Mealmaker’s political activity continued unabated. In 1794, he was questioned, but not charged, on suspicion of being involved in conspirator Robert Watt’s plot to seize Edinburgh Castle and overthrow the government – the offence for which Watt (c. 1768–1794), an erstwhile wine merchant and another of John Kay’s subjects, was later hanged and beheaded. In 1796, Mealmaker got involved with the clandestine Society of United Scotsmen, writing their constitution, publishing The moral and political catechism of man, and causing to be distributed various other subversive tracts. This caught up with him in November 1797 when he was found guilty of sedition and exiled ‘beyond the seas’ for fourteen years. By the time Mealmaker got to Sydney, in late 1800, Gerrald and Skirving were dead, Skirving succumbing to his illness (at Palmer’s house in Sydney) a few months after he’d arrived. Muir was dead too, having successfully petitioned governor John Hunter (another Scot) on the injustice of his situation and then escaped Sydney aboard an American fur-trading vessel in early 1796. Muir eventually ended up in Paris, where he was feted before his life ended amidst illness and poverty in January 1799. Palmer had become a successful trader and shipowner and a friend to certain of the colony’s eminent, liberal-minded gentlemen. He died while en route to England in 1801. Despite being implicated in rumours of rebellion again during his first eighteen months in the colony, Mealmaker received a conditional pardon in 1803 and was thereafter supervisor of the weaving work conducted at the Parramatta Female Factory. Following the near destruction of the Factory in a fire in 1807, Mealmaker lapsed into impoverishment and alcoholism, dying as a result of ‘alcoholic suffocation’ in March 1808. Margarot outlived all of them, serving his time between Sydney, Norfolk Island, Van Diemen’s Land and Newcastle before returning home in 1810.

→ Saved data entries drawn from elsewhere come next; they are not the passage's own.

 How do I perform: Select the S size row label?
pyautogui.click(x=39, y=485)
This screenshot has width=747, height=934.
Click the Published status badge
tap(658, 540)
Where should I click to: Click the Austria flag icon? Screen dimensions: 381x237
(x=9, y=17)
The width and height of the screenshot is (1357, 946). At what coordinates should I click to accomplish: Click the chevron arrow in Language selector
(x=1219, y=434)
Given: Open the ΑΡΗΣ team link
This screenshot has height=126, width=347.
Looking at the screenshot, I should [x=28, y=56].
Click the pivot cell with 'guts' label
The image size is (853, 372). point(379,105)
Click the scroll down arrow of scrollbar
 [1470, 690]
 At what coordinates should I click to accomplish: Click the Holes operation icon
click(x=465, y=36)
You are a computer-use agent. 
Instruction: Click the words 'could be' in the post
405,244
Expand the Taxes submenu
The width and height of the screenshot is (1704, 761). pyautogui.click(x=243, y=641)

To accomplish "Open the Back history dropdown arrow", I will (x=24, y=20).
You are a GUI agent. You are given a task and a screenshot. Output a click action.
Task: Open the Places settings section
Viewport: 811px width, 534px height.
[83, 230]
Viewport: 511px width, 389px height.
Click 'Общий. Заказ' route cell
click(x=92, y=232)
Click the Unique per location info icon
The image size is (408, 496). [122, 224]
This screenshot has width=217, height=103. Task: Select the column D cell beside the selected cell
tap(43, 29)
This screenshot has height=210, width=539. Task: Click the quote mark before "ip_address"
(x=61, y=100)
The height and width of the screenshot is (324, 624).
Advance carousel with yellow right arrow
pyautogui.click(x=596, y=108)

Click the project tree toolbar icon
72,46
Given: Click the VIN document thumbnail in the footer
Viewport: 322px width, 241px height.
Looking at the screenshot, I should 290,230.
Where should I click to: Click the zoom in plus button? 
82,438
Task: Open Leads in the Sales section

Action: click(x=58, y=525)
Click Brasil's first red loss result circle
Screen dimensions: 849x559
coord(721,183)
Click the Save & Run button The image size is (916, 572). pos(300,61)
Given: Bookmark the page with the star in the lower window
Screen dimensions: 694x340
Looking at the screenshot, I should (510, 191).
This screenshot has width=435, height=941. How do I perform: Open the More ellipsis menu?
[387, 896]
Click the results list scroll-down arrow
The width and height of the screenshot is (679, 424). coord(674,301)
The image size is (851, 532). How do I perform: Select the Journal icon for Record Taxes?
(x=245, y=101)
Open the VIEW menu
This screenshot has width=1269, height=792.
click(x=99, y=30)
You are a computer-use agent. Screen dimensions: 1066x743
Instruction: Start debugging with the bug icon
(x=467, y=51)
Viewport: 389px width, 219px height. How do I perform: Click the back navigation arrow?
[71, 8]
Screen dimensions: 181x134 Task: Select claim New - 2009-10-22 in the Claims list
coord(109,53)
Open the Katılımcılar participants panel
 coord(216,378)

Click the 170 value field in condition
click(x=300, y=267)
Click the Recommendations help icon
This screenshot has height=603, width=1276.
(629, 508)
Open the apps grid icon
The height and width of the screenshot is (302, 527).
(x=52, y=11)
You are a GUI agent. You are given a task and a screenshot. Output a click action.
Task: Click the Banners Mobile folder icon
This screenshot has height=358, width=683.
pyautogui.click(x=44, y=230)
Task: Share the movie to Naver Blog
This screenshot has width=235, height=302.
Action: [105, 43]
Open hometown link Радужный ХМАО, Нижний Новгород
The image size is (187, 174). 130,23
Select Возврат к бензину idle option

In 1837–38 A series of original portraits and caricature etchings by the late John Kay was published in two volumes with further editions appearing in 1842 and 1877. Providing an alternative record of Edinburgh in its golden age, Kay’s caricatures, hitherto considered unworthy of the notice of art history, now enrich the holdings of many a public gallery and prestigious collection, not the least being those of the National Portrait Galleries in Canberra, London, and – of course – Edinburgh.